*SOURCE*.
▶

Main Sermons Page

Paradox Sunday

Saint Paul's Cathedral, San Diego
April 1, 2007; The Sunday of the Passion: Palm Sunday, Year C
Scott Richardson +

Paradox Sunday

Gracious God,
Let these words be more than words and give us the spirit of Jesus.
Amen.

The official name of this day in the church calendar is "The Sunday of the Passion: Palm Sunday". That's a mouthful so I propose something simpler – Paradox Sunday.

This is not an easy day of worship. We compress two biblical images – the triumphant entry into Jerusalem and the horror of the cross – that depict disparate scenes. To hold these two together gracefully, one must appreciate paradox. Our story is complex; beautiful and grotesque, light and heavy, playful and morose, full of celebration and laden with lamentation. Most people prefer, at least initially, to lean toward the festive at the expense of the horrific. We'd much rather laugh in the street than cry in the sanctuary. That's not possible today – we bravely look at both sides of our story this morning and hold the incongruous together in a spirit of communal prayer.

Please don't think for a moment that this is normal behavior. The larger culture doesn't share our preference, our predilection, for paradox. Anything that doesn't immediately enhance self-regard is disdained or ignored. We flatten reality by insisting that only beauty, lightness and celebration count. We're taught that everything should revolve around us and the fulfillment of our needs. The "secret" is to imagine ourselves fully sated and then construct a life that allows for this, invites it.

And sometimes even the church reinforces this notion. In a Harper's Magazine article entitled, "The Christian Paradox: How a Faithful Nation Gets Jesus Wrong", we learn of a mega-church with a drive-through latte stand and sermons that focus on achieving professional goals, investment advice, and debt reduction. Children play with Xboxes the church distributes and members come back during the week for an aerobics course called Firm Believers.     

Bill Mc Kibben, the author of the article, questions this trend. He's not against any of the items just mentioned but he does wonder if the hard edge of the gospel has now been dulled beyond all utility. It's like hearing the first part of today's readings, the glorious entrance into the holy city, and neglecting to rehearse what happens next.

◀

*RECORD LIST*.
▶

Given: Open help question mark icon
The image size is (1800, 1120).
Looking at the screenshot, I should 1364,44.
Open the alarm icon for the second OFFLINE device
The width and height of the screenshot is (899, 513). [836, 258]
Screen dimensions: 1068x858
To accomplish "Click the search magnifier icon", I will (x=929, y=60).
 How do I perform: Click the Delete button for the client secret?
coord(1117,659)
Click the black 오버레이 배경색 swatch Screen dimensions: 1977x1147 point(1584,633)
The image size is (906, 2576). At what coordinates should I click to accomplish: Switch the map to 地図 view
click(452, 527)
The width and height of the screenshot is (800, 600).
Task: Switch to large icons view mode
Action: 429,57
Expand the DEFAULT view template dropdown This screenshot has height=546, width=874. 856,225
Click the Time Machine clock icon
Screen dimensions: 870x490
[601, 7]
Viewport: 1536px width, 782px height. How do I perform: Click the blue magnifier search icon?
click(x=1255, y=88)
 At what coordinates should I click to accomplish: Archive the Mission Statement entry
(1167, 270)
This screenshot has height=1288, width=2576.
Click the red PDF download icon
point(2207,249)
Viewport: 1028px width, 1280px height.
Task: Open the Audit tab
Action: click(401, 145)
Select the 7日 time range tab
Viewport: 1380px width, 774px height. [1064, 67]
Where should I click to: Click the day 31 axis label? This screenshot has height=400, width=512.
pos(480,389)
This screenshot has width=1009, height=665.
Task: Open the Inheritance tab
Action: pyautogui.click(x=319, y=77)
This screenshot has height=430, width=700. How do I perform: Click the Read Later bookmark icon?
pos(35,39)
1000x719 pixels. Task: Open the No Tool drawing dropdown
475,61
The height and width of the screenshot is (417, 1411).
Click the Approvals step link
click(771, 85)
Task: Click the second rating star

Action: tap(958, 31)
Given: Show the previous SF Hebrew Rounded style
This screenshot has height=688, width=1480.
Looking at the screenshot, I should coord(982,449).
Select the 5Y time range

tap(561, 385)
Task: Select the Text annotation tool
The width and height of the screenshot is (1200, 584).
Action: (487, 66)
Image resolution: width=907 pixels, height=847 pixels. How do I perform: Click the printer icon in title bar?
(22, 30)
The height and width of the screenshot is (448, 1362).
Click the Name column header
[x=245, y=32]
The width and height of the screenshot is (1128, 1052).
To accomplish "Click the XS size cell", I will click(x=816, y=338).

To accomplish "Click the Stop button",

◀

*EXERCISE TASK*.
From the Palm Sunday sermon, return the passage that starts at the words "Saint Paul's Cathedral, San" and ends after "spirit of Jesus.". Copy it word for word.

*WRITTEN ANSWER*.
Saint Paul's Cathedral, San Diego
April 1, 2007; The Sunday of the Passion: Palm Sunday, Year C
Scott Richardson +

Paradox Sunday

Gracious God,
Let these words be more than words and give us the spirit of Jesus.